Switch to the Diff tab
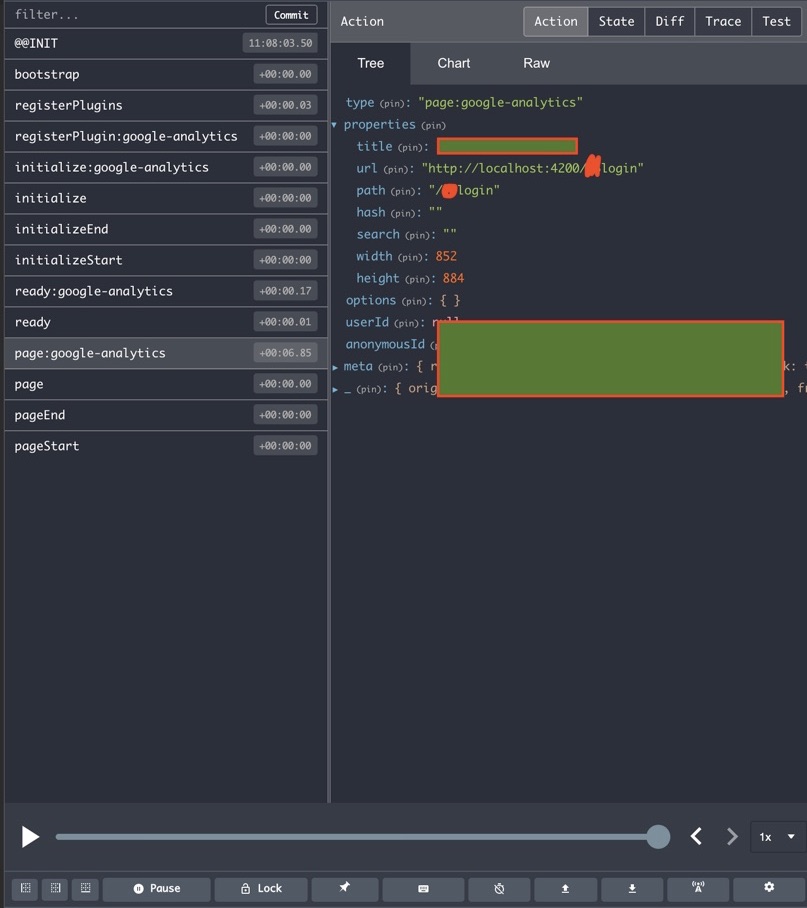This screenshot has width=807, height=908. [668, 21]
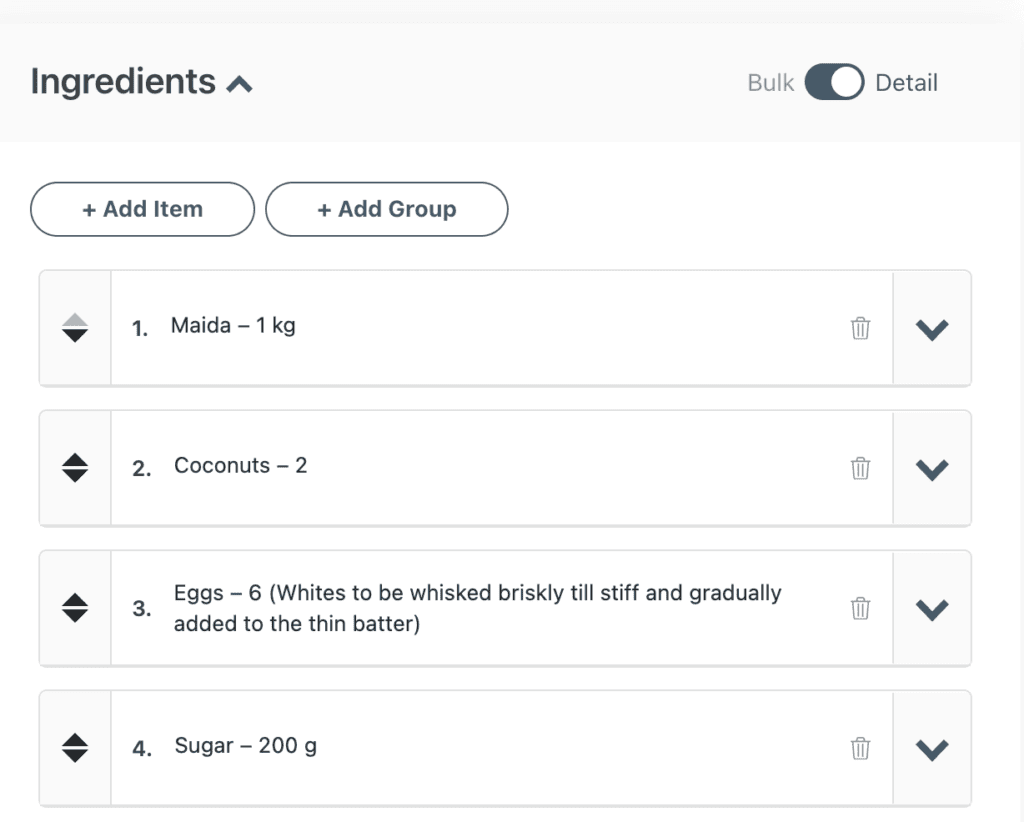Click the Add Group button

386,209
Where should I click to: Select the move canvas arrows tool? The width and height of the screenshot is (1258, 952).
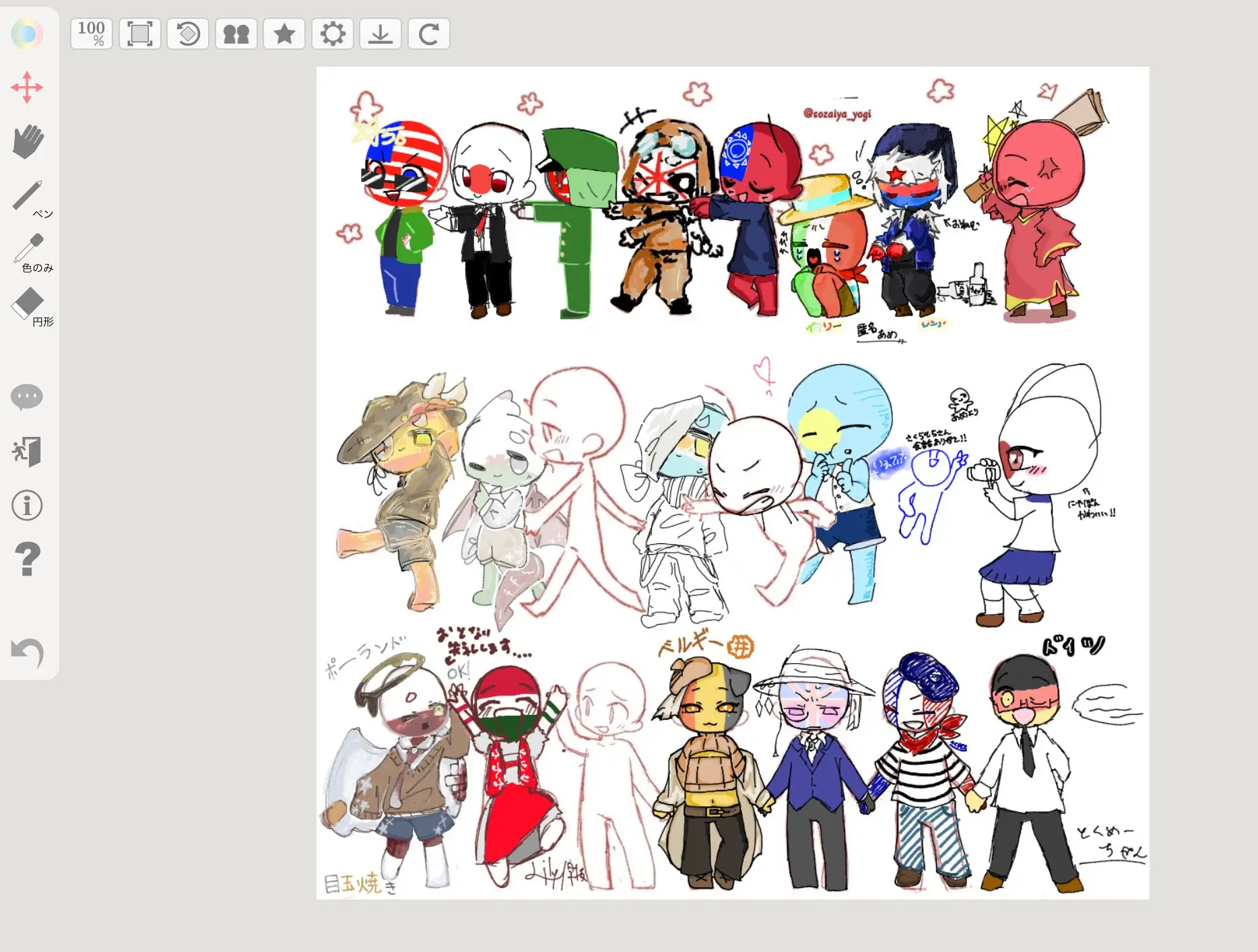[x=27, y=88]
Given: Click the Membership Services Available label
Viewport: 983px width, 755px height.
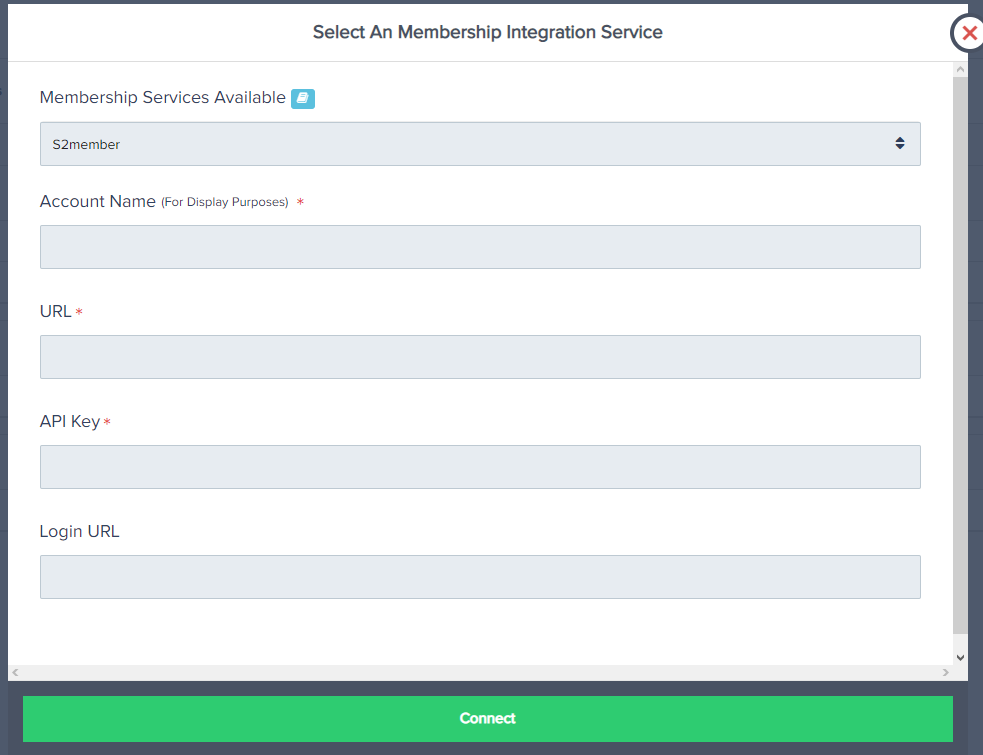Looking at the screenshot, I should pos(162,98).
==
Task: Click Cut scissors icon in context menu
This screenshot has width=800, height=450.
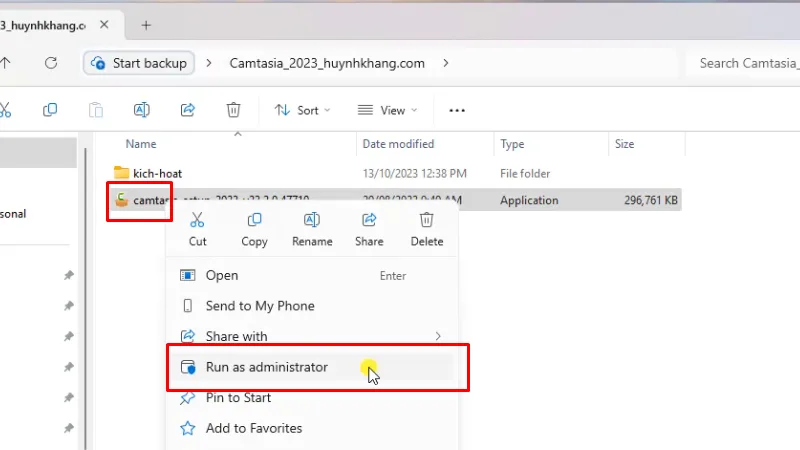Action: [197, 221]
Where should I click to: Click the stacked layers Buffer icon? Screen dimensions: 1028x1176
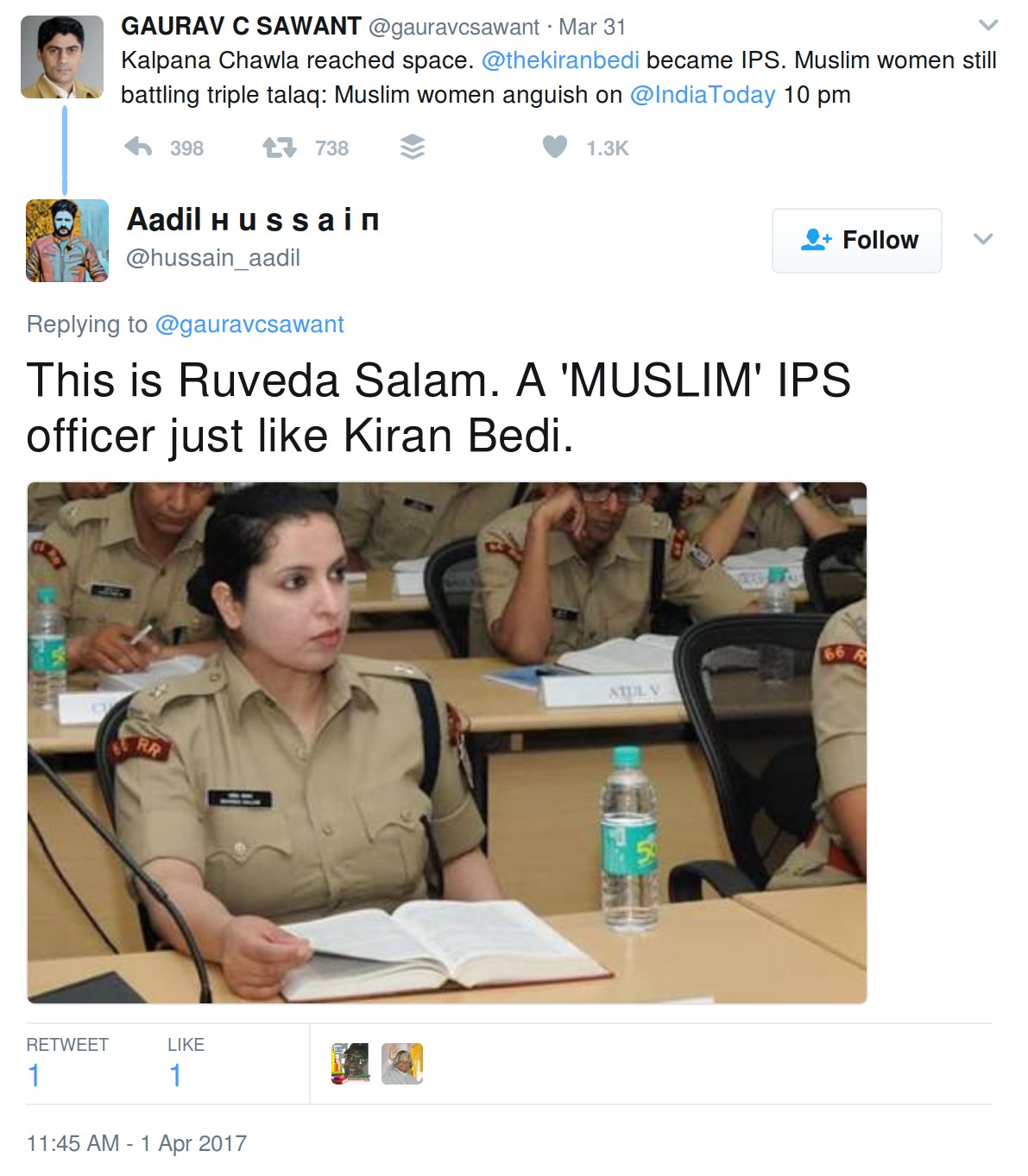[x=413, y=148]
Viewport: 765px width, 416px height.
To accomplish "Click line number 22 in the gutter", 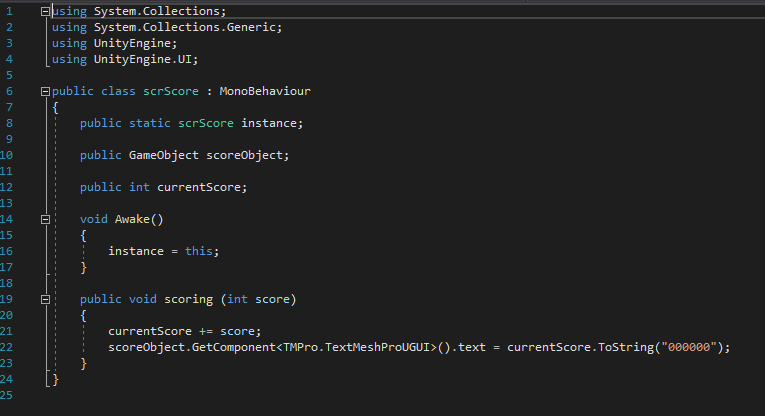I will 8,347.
==
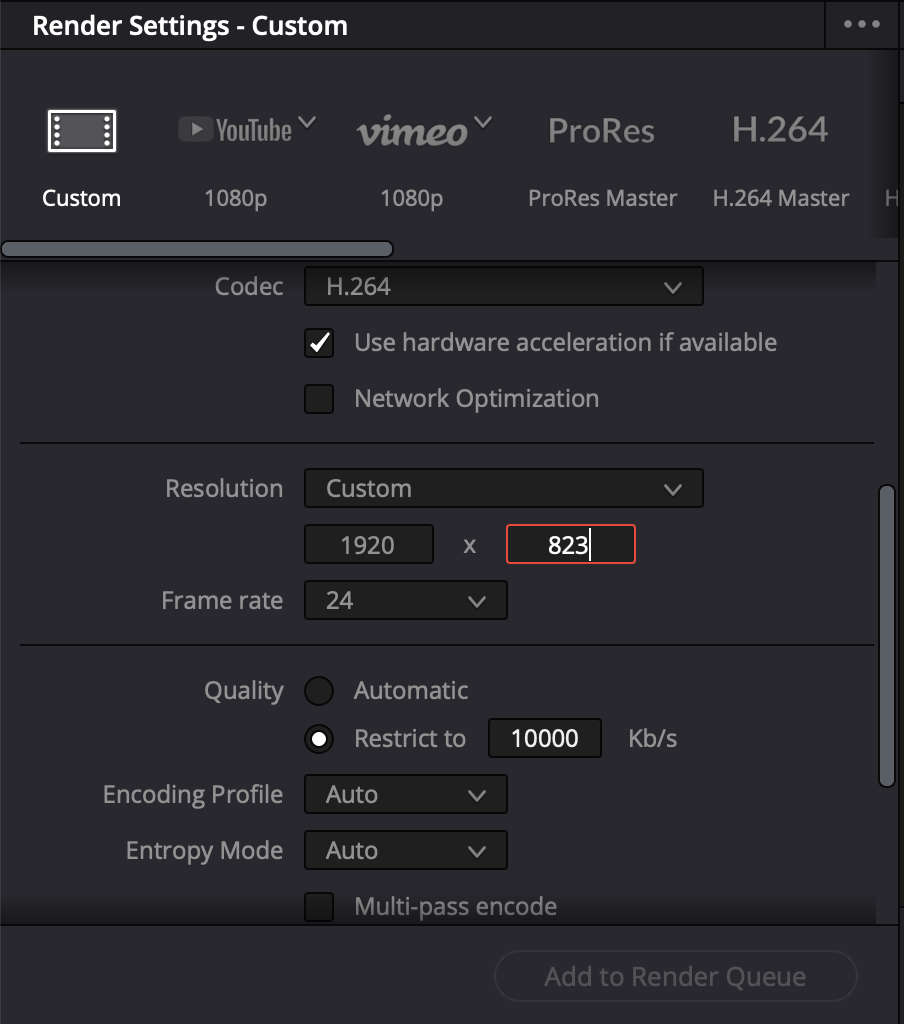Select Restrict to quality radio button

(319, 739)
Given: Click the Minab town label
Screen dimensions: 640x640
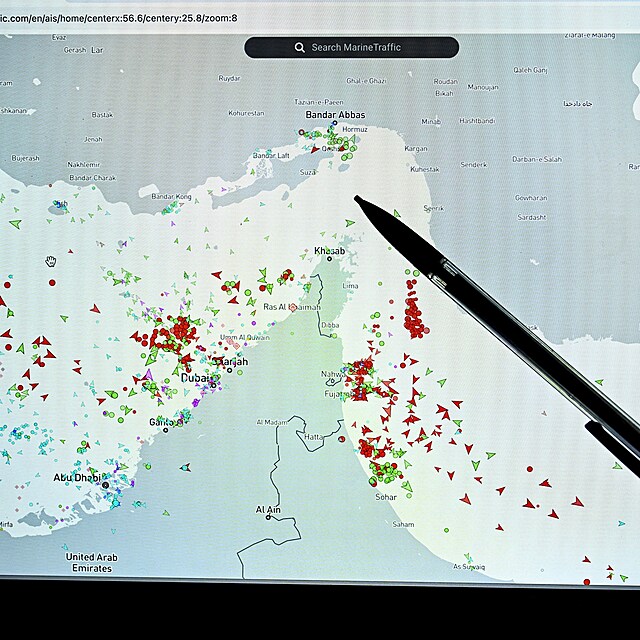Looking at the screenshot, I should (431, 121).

* _WHAT NEEDS TO BE DONE_
What is the number of lines in the data above that contain the word "label"? Report the figure only.

* _YOUR RESPONSE_
2